Да. Это поставило ее на место. И если бы только… Теперь это был цветок, убитый морозом, — сморщенный, мертвый. Свет померк в ней.
— Я некрасивая? — спросила она. — А я всегда думала, что красивая.
— Взросление — жестокая вещь, — резко произнес Сулла. — Думаю, почти во всех семьях родители говорят своим дочкам, что они красивые. Но мир судит по другим меркам. Когда ты станешь взрослой, у тебя будет муж.
— Я хочу только тебя, — прошептала она.
— Ну вот еще! Выбрось это из головы, откормленный глупенький щенок. Беги прочь, пока я не прищемил тебе хвостик. Давай! Кыш!
Она помчалась так быстро, что служанка не могла догнать ее, напрасно умоляя остановиться. Сулла стоял, глядя им вслед, пока они не исчезли за склоном холма.
Венок все еще оставался у него на голове. Рыжевато-коричневая трава оттеняла огненно-рыжие кудри. Сулла снял венок, но не бросил, а долго глядел на него, держа в руках. Потом спрятал в складках туники и пошел прочь.
Бедняжка. Он все-таки обидел ее. Но ее надо было отговорить. В его и без того сложной жизни не хватало только вздыхающей по нему соседской девчонки, да еще дочки сенатора.

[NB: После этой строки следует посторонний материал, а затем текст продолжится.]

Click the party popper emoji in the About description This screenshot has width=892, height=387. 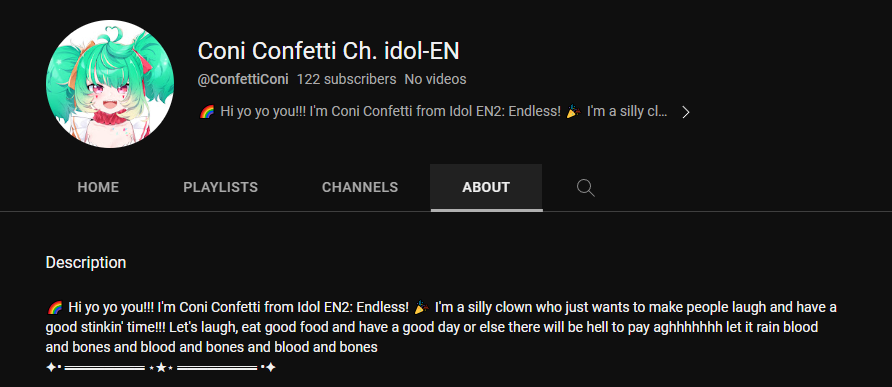[422, 308]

С каждым шагом сухие стебли венка кололи его, напоминая о себе. Corona Graminea. Венец из трав. Награда спасителю. Возложенная на его голову здесь, на Палатине, где сотни лет назад стоял первый город Ромула, — несколько хижин под соломенными крышами, наподобие той, которая сохранилась возле лестницы Кака. Венец из трав, подаренный ему олицетворением Венеры — Юлией. Предзнаменование.
— Если это осуществится, я построю тебе храм, Венера-победительница! — громко крикнул Сулла.
Ибо наконец он увидел свой путь. Опасный. Отчаянный. Но терять ему нечего, а получить он может много. И это — невзирая на все препоны — на самом деле возможно.
Зимние сумерки уже опустились на город, когда Сулла вернулся в дом Клитумны и спросил, где женщины. Они были в столовой. О чем-то, как всегда, шептались в ожидании его. Еще не ужинали. Без сомнения, предметом разговора был он. При его появлении они быстро отодвинулись друг от друга с невинным выражением лица.
— Мне нужны деньги, — смело заговорил он.
— Но, Луций Корнелий… — начала было Клитумна, насторожившись.
— Заткнись, старая шлюха! Мне нужны деньги!
— Луций Корнелий!
— Я уезжаю отдохнуть, — заявил он, не двинувшись с места. — Тебе решать. Если ты хочешь, чтобы я вернулся, если ты хочешь, чтобы все продолжалось, как прежде, — дай мне тысячу денариев. Иначе я покидаю Рим навсегда.
— Каждая из нас даст тебе по половине этой суммы, — неожиданно вмешалась Никополис, пристально глядя на Суллу своими тревожными черными глазами.
— Сейчас же! — добавил он.
— Но в доме нет таких денег, — возразила Никополис.
— Лучше, если они каким-нибудь образом найдутся, потому что ждать я не намерен.
Пятнадцать минут спустя, когда Никополис вошла к нему в комнату, Сулла упаковывал вещи. Сев на его кровать, она молча смотрела, ожидая, когда он обратит на нее внимание.
И все-таки первая прервала молчание:
— Деньги у тебя будут. Клитумна послала управляющего к своему банкиру… Куда ты едешь?
— Не знаю, мне все равно. Только бы подальше отсюда.